Developing elastic strength

Running is plyometric activity that requires you to have good elastic strength but what does that mean and how do you achieve it?

A plyometric movement requires an eccentric (lengthening) contraction followed by a concentric (shortening) contraction of the same muscle. When the concentric contraction immediately follows the eccentric contraction it is much more dynamic and is stonger than an isometric movement from a static position. The difference is in the elasticity of the muscle. Examples of activities that use a stretch/reflex of the muscle and so store elastic energy to produce dynamic movement are jumping activities.
 
Endurance running is less dynamic than jumping but your running can be more dynamic if you train to gain more elastic strength. The more  elastic strength you have, the more energy you can store and release in the muscles and tendons and so your technique will improve and you will become more efficient and faster. Imagine the muscular-tendon system as an elastic band. While stretching it, energy will be stored (eccentric phase) and that energy is regained at shortening (concentric phase).
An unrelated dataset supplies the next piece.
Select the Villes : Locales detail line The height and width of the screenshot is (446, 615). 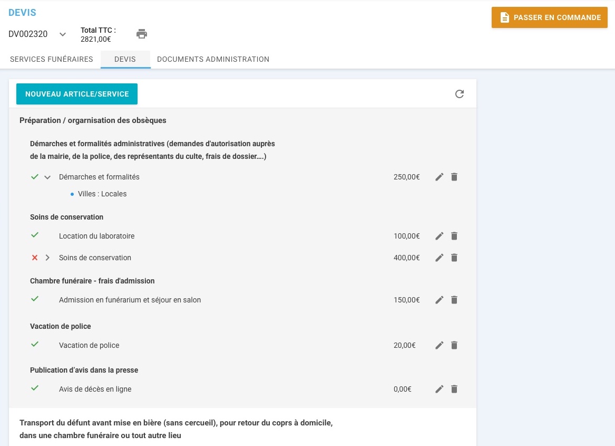(x=102, y=194)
Muscle fibres should be able to store more elastic energy and transfer more quickly and powerfully from the eccentric to the concentric phase if you train them to do this. 
 
Activities that develop elastic strength for running are hopping, bounding and jumping. You should always keep in mind that plyometric activity is high impact and so these sessions should be kept short and sweet otherwise your legs will be very sore for several days afterwards. Plyometrics incorporated into a circuit session  would work well. For example, a couple of the stations could be set up for skipping or hopping over a 10 metre distance (out on one leg and back on the other).
 
Below are some other ideas for exercises. They progress in terms of intensity so you should start with a programme that incorporates the first couple and progress it gradually as you adapt to this training.
 
  • Hop Scotch and other games that involve combination jumping with different foot patterns
  • Skipping with a rope
  • Double footed jumps over 10 metres
  • Hops over 10 metres
  • Repetions of tuck jumps
  • Repetitions of split jumps
  • Double footed jumps up steps
  • Double footed jumps over low hurdles
  • Bounding on the flat
  • Bounding uphill
  • Jumping off one box/bench and immediately up onto another
  • Drop and hold or hop and hold drills. This involves holding yourself at the point of amortisation (where the muscle switches from stretch to shorten) for a split second before springing into the next jump or hop.